Harissa Hasselback Squash
- 1 large butternut squash
- 1 tbsp olive oil
- salt and pepper, to taste
- 2 tbsp harissa paste
- 3 tbsp butter, unsalted; melted
- ¼ tsp cayenne pepper (optional)
- 1 garlic clove, crushed
- 2 tsp thyme sprigs, fresh
- Pot Roast Chicken and Vegetable or your favourite protein
- Preheat the oven to 220°C/400°F and line a baking sheet with baking paper.
- Slice the squash in hlaf lengthways and remove the seeds. Use a vegetable peeler to peel the pumpkin skin carefully, including any white flesh under the skin.
- Rub the oil over the squash and season with salt and pepper. Place the squash halves on the baking sheet, cut side down, and roast for 15 minutes until softened.
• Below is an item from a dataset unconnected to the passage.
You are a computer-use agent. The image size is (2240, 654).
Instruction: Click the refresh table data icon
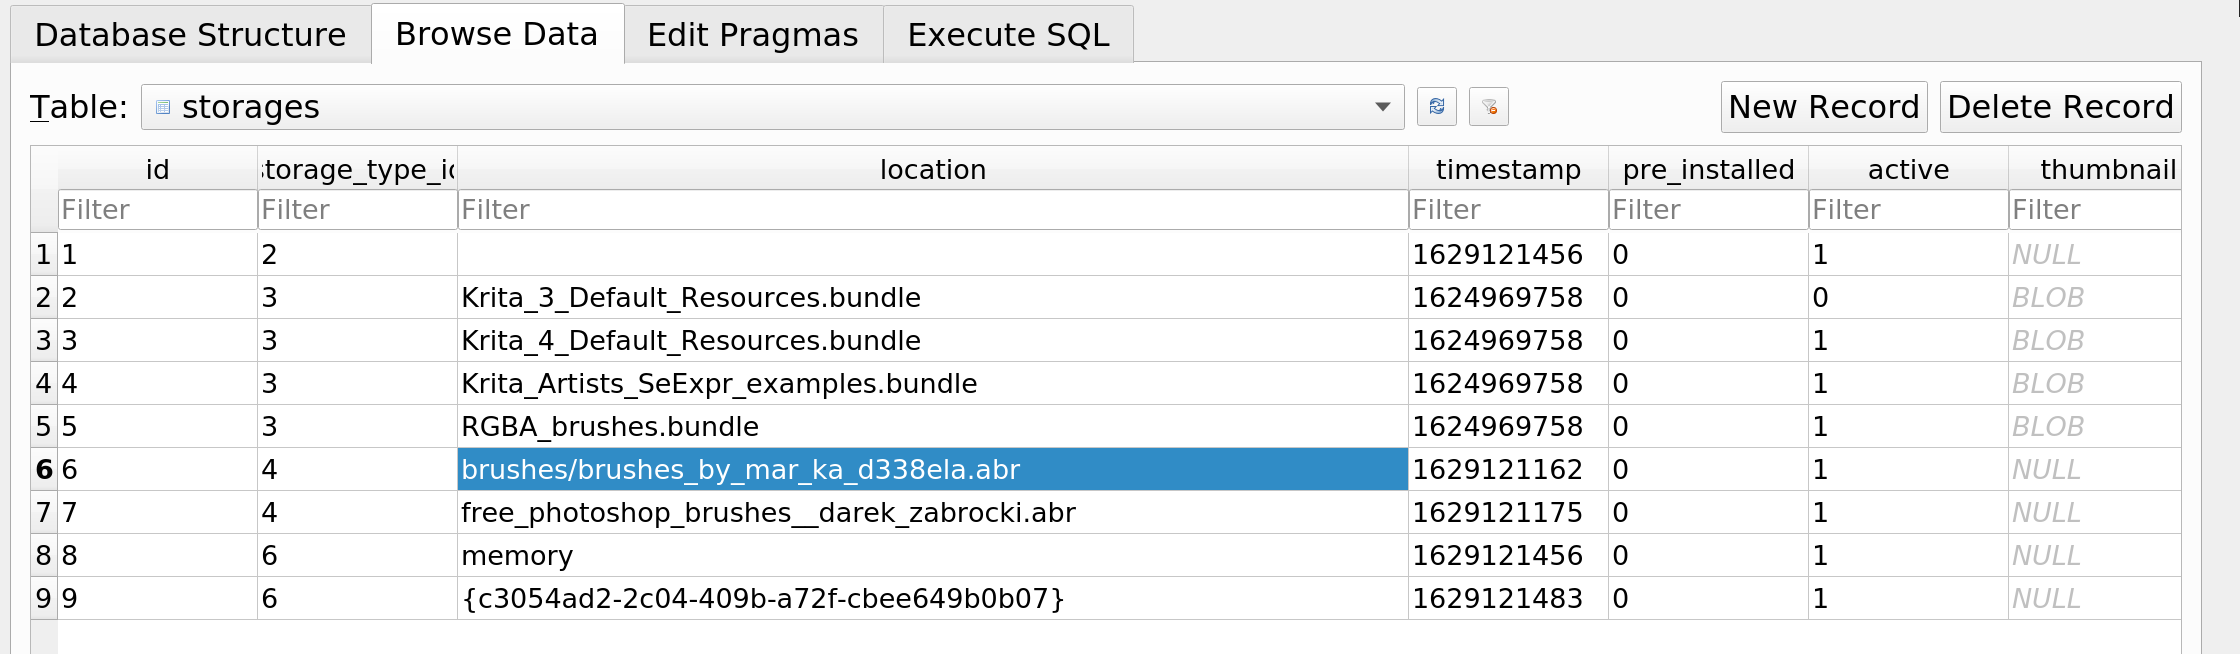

- Remove the squash and allow it to cool for 10 minutes. Place two wooden spoons on either side of the squash lengthwise. Using a sharp knife, thinly slice the squash until it reaches the spoon handle (this prevents the knife from slicing all the way through). Repeat with remaining squash half.
- In a small bowl, stir together the harissa paste, butter, garlic and thyme. Brush half of the mixture on each squash half and return to the oven for 20 minutes.
- Remove the squash, brush with the remaining harissa butter and bake for 15 to 20 minutes until tender.
- Remove from the oven and serve on a large platter with Pot Roast Chicken and Vegetables or your favourite protein.